Milo opened the door a crack and peeked through. The room was pitch dark, but his sense of smell confirmed his suspicions.

Crap.

He, ever so quietly, closed the door and looked back at his companions.

"Right," he whispered. "So, there's a Troll on the other side of this door."

His companions stared at him blankly for a few seconds, then cursed sulfurously.
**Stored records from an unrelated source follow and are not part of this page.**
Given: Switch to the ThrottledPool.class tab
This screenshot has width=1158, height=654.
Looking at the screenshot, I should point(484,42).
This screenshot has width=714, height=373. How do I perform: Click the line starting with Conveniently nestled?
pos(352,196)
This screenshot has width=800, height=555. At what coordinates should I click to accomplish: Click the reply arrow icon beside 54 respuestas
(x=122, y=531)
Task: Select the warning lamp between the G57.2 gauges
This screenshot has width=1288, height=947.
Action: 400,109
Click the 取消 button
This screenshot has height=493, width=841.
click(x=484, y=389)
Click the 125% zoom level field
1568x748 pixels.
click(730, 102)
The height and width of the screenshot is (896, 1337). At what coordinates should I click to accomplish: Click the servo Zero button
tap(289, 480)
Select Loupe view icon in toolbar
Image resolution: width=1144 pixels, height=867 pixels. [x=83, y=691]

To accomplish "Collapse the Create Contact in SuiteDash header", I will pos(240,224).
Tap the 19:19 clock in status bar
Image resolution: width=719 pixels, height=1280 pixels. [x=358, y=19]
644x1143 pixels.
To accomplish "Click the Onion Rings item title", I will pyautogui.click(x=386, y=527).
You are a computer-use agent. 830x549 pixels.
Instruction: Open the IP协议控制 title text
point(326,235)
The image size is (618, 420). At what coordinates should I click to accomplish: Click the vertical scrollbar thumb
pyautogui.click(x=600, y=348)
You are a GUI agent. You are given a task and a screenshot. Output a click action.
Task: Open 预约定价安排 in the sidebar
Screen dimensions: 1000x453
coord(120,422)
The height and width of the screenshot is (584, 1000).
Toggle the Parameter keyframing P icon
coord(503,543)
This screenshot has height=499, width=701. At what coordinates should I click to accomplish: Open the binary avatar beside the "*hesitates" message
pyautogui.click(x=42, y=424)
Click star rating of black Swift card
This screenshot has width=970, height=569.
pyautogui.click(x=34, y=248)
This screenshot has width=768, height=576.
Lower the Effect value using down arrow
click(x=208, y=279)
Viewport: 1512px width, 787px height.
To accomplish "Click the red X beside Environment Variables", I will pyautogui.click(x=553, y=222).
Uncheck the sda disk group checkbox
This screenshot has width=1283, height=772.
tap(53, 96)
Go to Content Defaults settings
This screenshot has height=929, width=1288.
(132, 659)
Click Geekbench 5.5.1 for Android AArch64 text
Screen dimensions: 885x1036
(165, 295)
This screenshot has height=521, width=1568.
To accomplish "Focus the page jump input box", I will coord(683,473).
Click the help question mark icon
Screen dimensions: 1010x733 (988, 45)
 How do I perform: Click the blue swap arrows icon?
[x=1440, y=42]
"The same one as before?" Ron asked after venting for a moment. "If we're lucky, it'll be so scared of Hermione here that it'll lie down and play dead when we enter."

"Could be," Milo said, "But I wouldn't count our lives on that. Frankly... I'm not sure we can take him." The last encounter he had had with a Troll had proved definitely, dreadfully, defenestratively disastrous. He looked at his comrades, whose faces were ashen. They'd thrown everything they'd had at it, and it had still gotten away. Hermione and he had been seriously injured.

"Wait!" Ron said, his face brightening suddenly. "Milo can just blast it like he did that door!"

"Yeah..." Milo said, "about that. That was kind of a one-off. Sorry, guys. What else have we got?" Maybe they should have tried to solve the last puzzle after all—the fickle being that ran the universe appeared to be punishing him for his brute force approach.

"If we had a large quantity of dust, I suppose I could use Ventus again," Hermione mused. "But even that didn't finish off the last one."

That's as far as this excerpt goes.